* [Work to be completed]
In the rows starting at "This screenshot has height=812, width=1505." and ending at "I will 282,17.", switch "breadcrumb link" to "navigation link" and write those lines out again with nothing else changed.

* [Stored rows]
** Begin **

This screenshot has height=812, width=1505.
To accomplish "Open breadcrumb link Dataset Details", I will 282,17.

** End **
** Begin **

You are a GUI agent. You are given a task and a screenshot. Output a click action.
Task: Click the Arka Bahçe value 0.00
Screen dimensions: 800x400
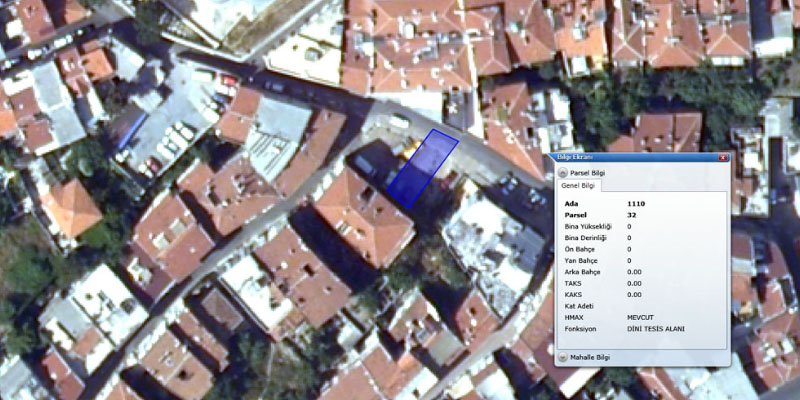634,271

** End **
** Begin **

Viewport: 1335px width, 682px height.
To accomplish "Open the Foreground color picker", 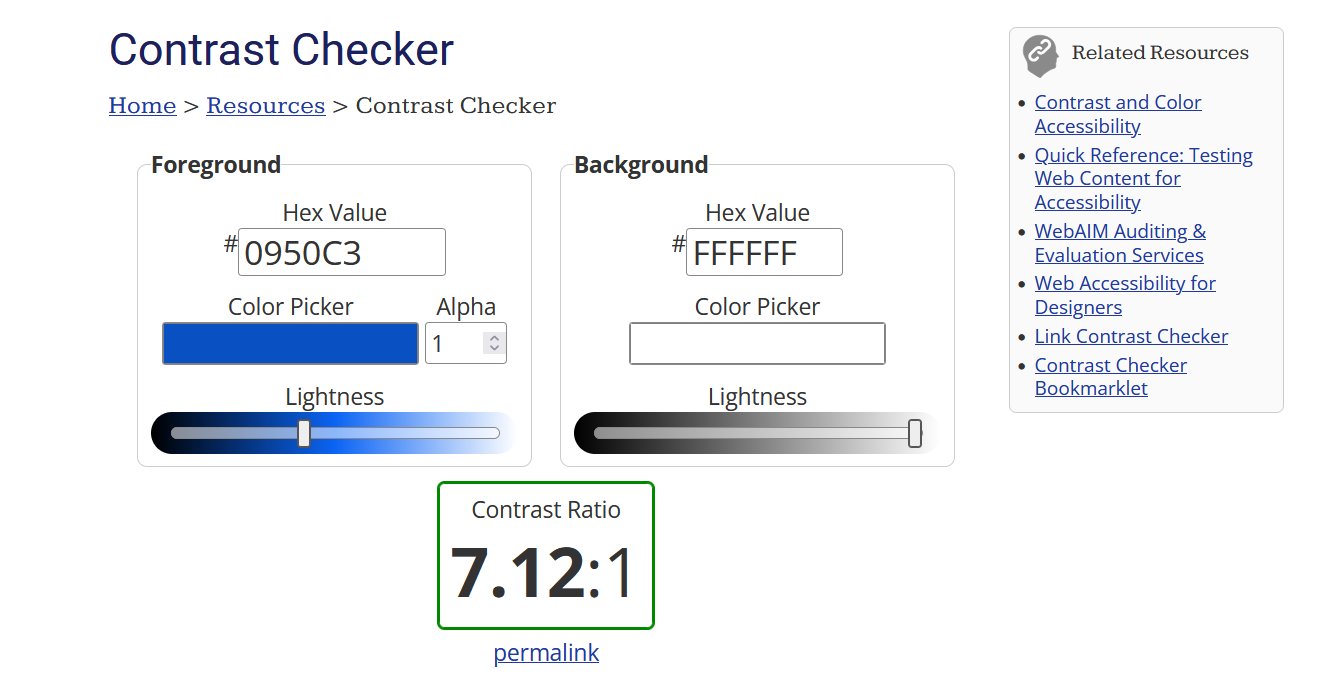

** End **

* [Complete output]
This screenshot has height=812, width=1505.
To accomplish "Open navigation link Dataset Details", I will 282,17.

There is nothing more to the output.